For that matter, though, neither does looking at twice as many moves, or even twice as deep (which should roughly square the number of moves examined), make an AB engine twice as strong.  Currently AB engines can examine billions of positions and around twenty plies deep (twenty levels of move/countermove, or ten full moves) in a typical midgame position.  Looking at trillions of positions would mean looking more like thirty plies ahead.  That ought to yield some sort of improvement, but how much?  Most high-level games are draws in any case.  As players get stronger, it becomes harder to measure their strength, at least insofar as it takes more games to get enough decisive results.

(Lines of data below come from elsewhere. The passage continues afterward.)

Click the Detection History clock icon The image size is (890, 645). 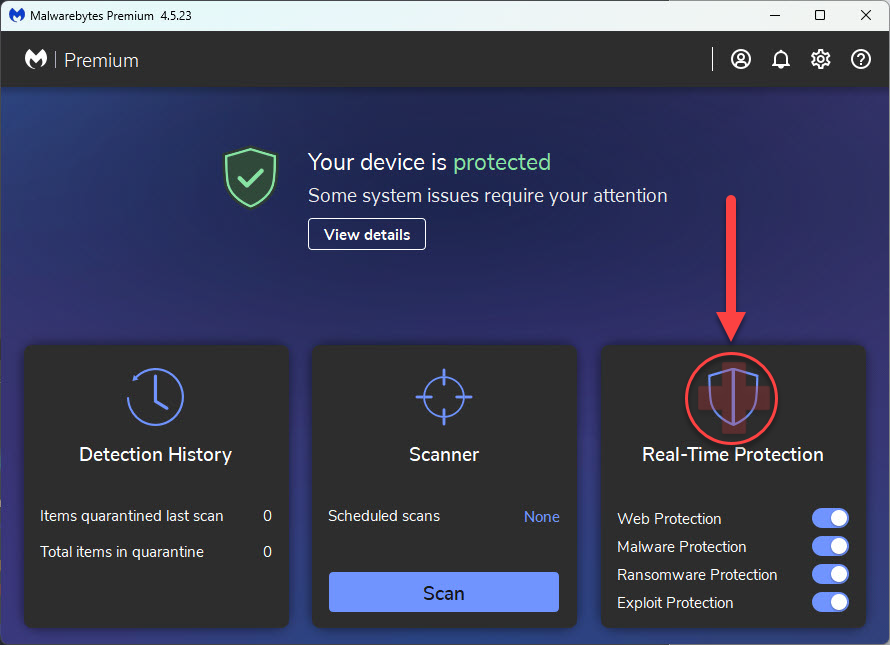pyautogui.click(x=155, y=396)
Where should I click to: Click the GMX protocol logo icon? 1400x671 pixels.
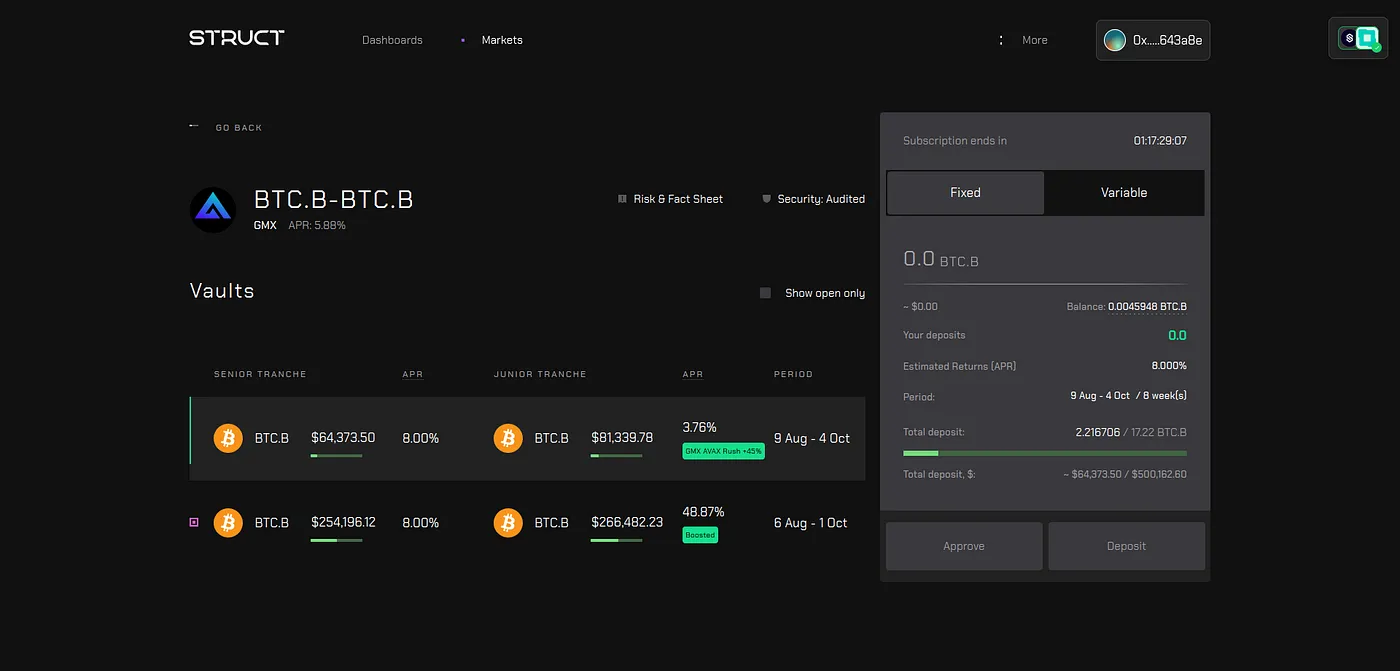point(213,210)
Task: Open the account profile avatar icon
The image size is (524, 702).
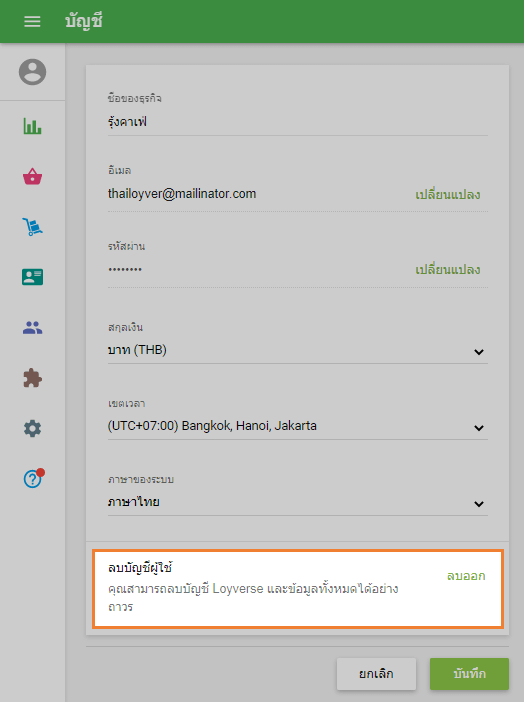Action: point(32,72)
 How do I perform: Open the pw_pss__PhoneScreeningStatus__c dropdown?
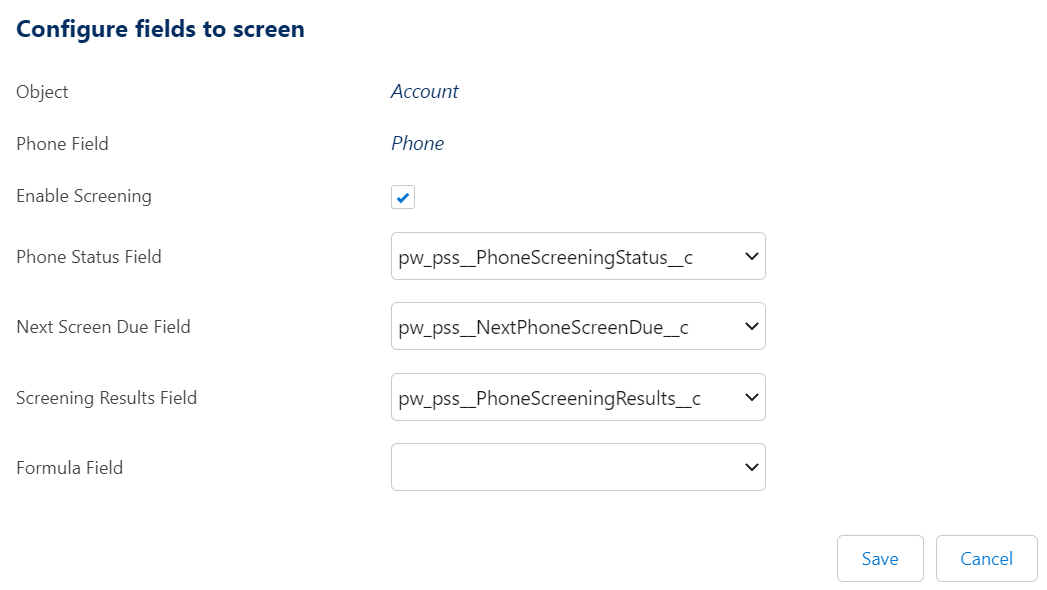pyautogui.click(x=578, y=256)
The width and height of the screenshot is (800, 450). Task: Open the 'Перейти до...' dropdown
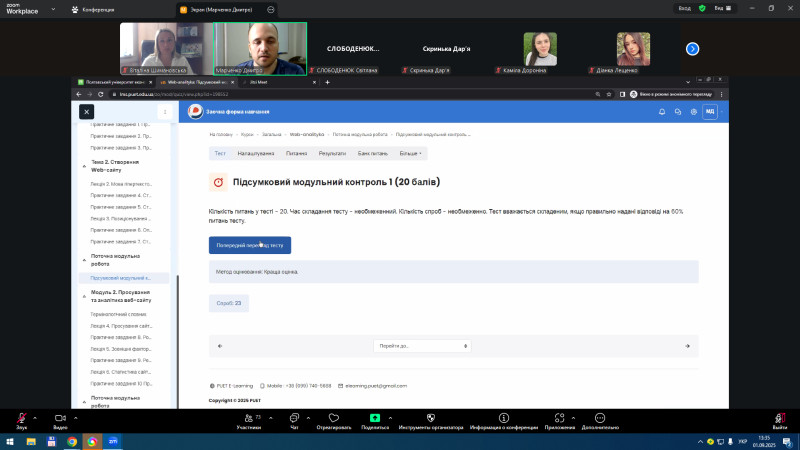pos(423,345)
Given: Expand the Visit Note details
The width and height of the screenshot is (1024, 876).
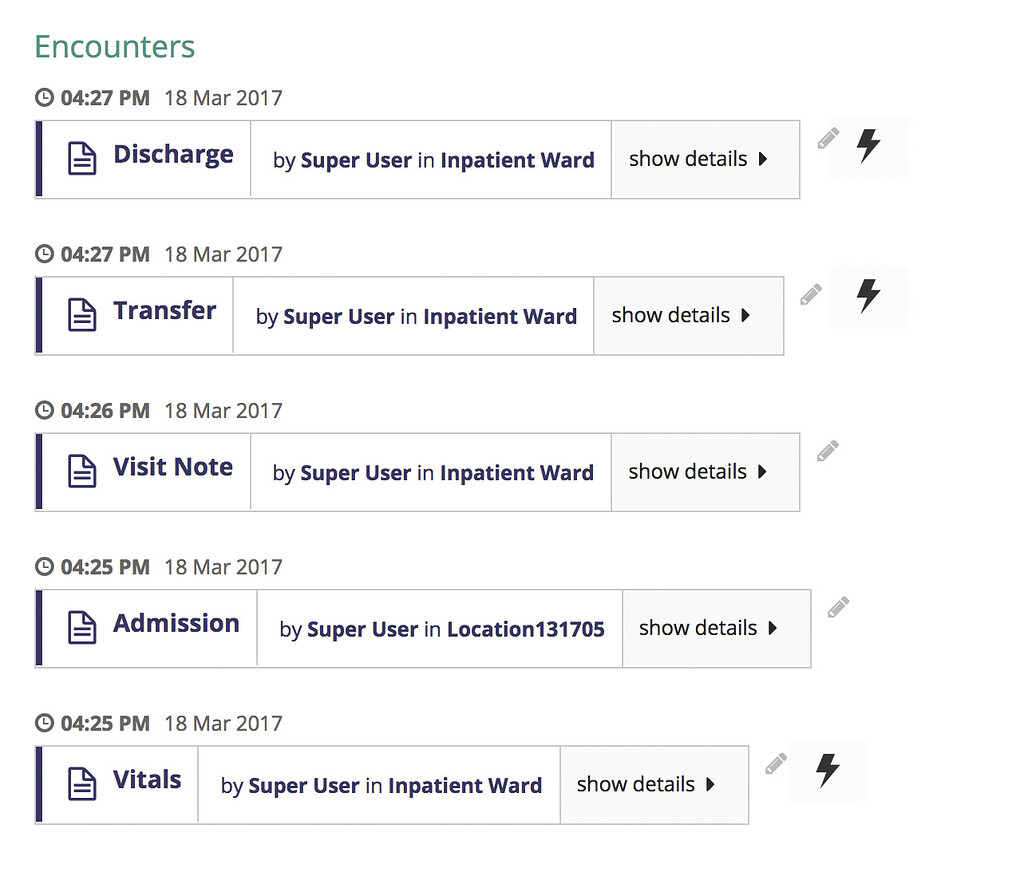Looking at the screenshot, I should coord(705,471).
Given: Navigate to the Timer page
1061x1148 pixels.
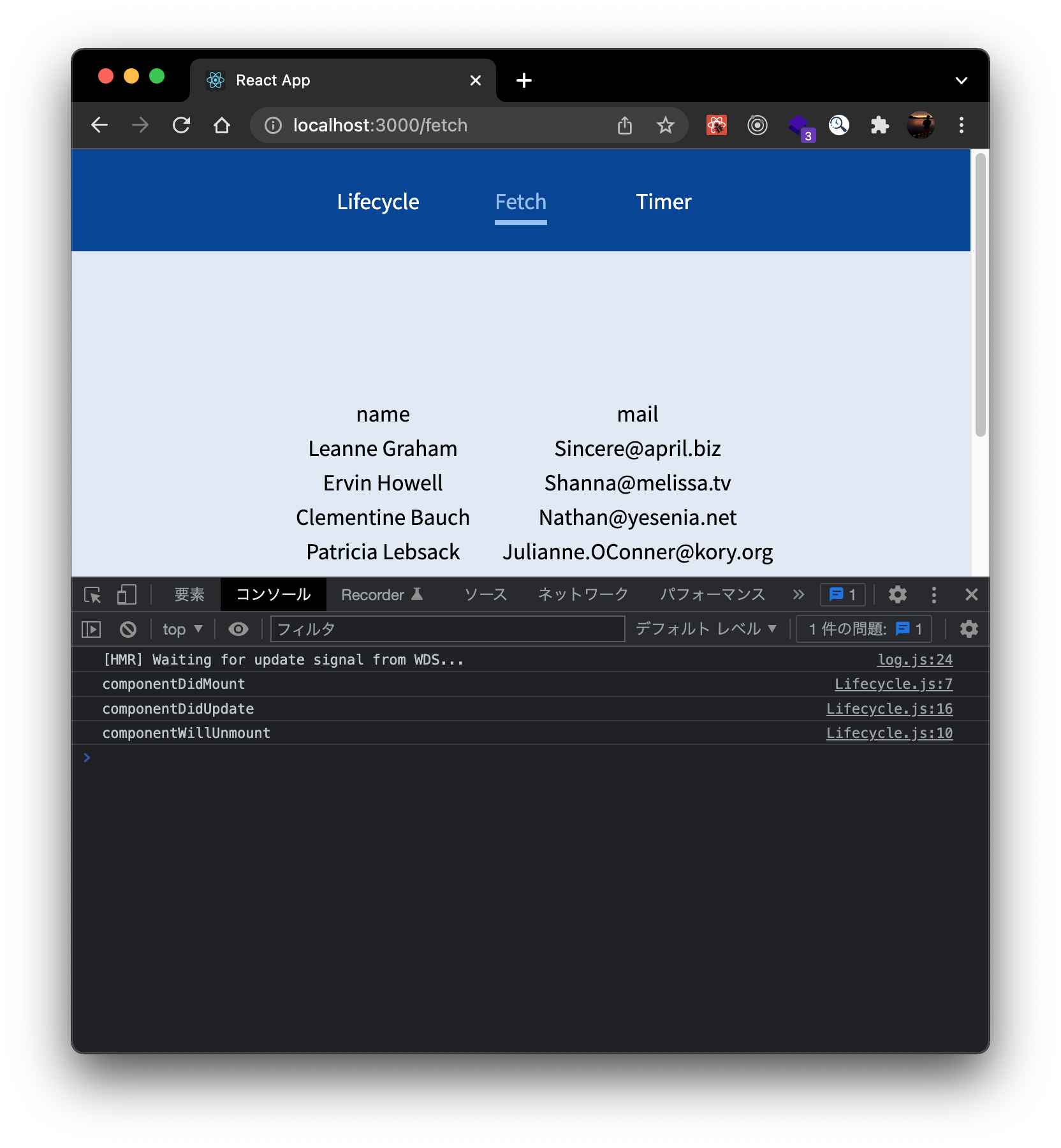Looking at the screenshot, I should tap(663, 202).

It's interesting that AB and NN engines appear to be more or less evenly matched.  This may be evidence that we're reaching the limits of what computer chess players can do.  Or it may not.


In the discussion above, I talk mostly about evaluation functions, weights on numbers and so forth, and not so much about "planning" or "understanding" or "insight".  This was a deliberate choice.  Chess engines are nothing more or less than computer programs.  It's fascinating that they can clearly display some aspects that we associate with intelligence, while clearly lacking others.  Neural networks don't fundamentally change this -- they're still just doing calculations -- but they do seem to capture another chunk of what brains do, namely fuzzy pattern matching.

Much discussion of developments like AlphaZero and similar neural network-based programs focuses on what we're learning about algorithms, and in particular how to harness "deep neural networks" (that is, multi-stage neural networks) to solve problems that are widely agreed to require intelligence.

That's fair enough, but in that process we're also learning about the problems themselves.  If intelligence is the ability to solve certain kinds of problems, then solving problems by machine tells us something about what it means to be intelligent.  While it's natural to want to move the goal posts and try to narrow "intelligence" down so it continues to mean "behavior we can't emulate reasonably well with machines," I argue in the first of the previous posts, that's probably a losing game.  The winning game, I think, is gaining a better understanding of various capabilities that we tend to throw under the blanket term "intelligence".